> What you have to do: Find the string "icon" in the data, then copy every line where it is found.
◆ ◆ ◆ ◆ ◆ ◆ ◆
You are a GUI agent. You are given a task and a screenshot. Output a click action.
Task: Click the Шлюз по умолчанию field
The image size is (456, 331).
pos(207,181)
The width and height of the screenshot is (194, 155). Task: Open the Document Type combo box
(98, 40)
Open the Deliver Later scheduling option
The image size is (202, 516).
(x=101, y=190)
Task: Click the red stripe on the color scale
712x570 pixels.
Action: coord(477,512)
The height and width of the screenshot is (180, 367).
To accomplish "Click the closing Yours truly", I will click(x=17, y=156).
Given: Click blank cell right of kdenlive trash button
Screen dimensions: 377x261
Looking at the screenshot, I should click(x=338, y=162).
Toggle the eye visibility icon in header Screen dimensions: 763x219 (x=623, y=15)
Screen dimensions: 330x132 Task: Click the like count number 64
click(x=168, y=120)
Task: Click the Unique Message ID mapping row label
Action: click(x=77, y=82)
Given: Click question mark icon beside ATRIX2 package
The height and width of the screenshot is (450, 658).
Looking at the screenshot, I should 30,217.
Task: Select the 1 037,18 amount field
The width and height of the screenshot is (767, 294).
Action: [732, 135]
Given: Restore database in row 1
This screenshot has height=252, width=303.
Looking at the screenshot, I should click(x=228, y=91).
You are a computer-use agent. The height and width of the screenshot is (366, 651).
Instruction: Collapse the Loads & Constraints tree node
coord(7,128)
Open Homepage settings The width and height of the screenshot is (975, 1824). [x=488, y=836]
◆ ◆ ◆ ◆ ◆ ◆ ◆
> Task answer:
Toggle the eye visibility icon in header Screen dimensions: 763x219 (x=623, y=15)
Given: Click question mark icon beside ATRIX2 package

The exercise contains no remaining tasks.